In Tulsa only now are initiatives afoot to deal with the incident that began over a white girl screaming in a lift in 1921. The mere proximity of a black boy to a white girl was sufficient to inflame simmering hatreds. She later refused to press any charges. Her supposed assailant Dick Rowland was the son of a prominent businessman in the district known as Black Wall Street and was in police custody for his own protection. A deputation from the area arrived to seek reason, but Smith's shoddy racist journalism was already in print suggesting "Nab Negro" and thus things escalated. The black community was destroyed for trying to defend itself. They weren't rioting, they were simply being eradicated.
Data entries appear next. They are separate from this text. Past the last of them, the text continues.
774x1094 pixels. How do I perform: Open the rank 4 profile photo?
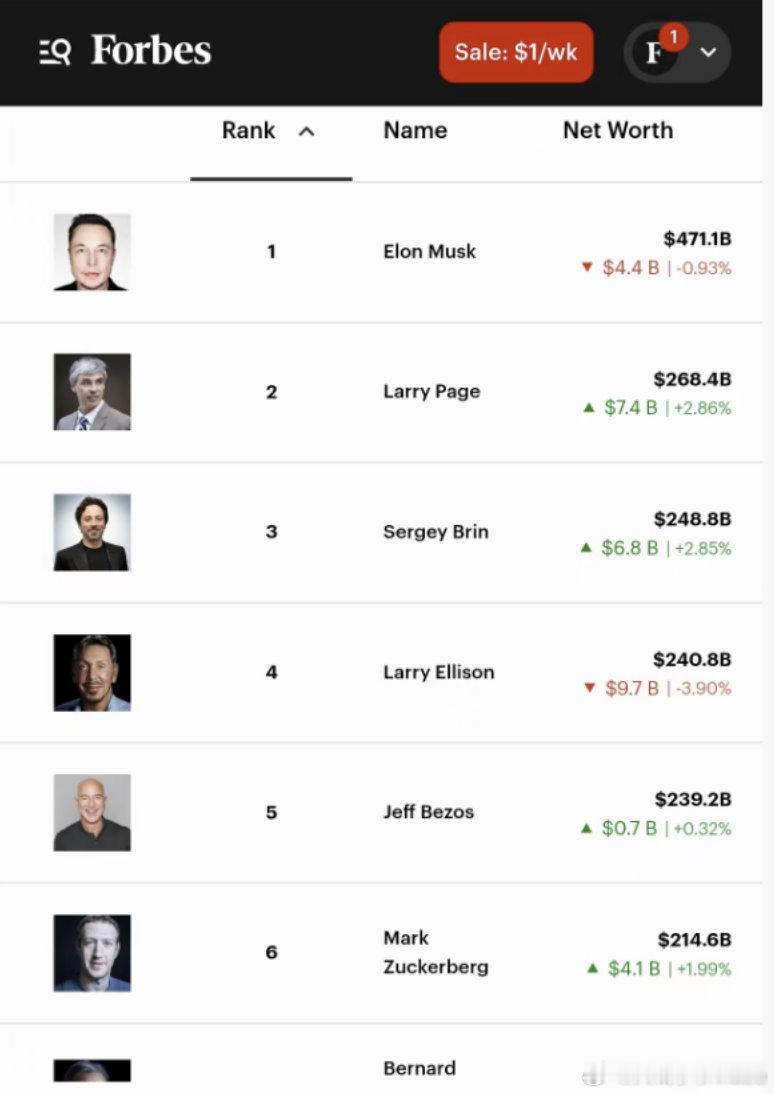click(92, 672)
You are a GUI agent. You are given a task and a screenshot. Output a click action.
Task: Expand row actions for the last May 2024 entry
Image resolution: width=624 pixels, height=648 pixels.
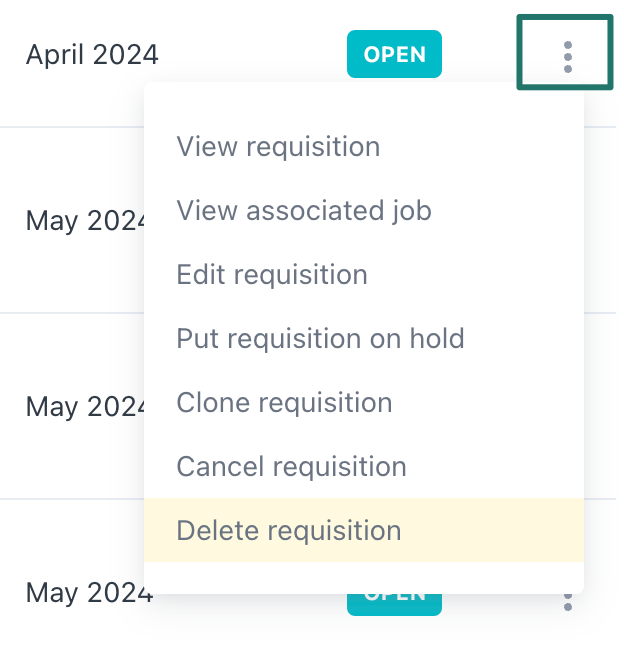567,601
Sometimes it is best to forget, but mostly remembering is a painful obligation that the living owe the dead. Tulsa should be taught across the world, it presently is a negated footnote. Unsavoury people are equally capable of good acts and therein lies the problem in apportioning blame and handing down judgement. Some actions betray the reason for a febrile society, and their negation simply compounds that as the ultimate act of disrespect.
A song is perhaps the best means to stir a slow, but certain reaction. Scott Baxendale's measured gothic ballad deserves to be that provocation. Only time will tell if it helps to reveal what hasn't yet hasn't already been properly divulged. A National Day of Remembrance from now on on June 1st would be a fitting and respectful start.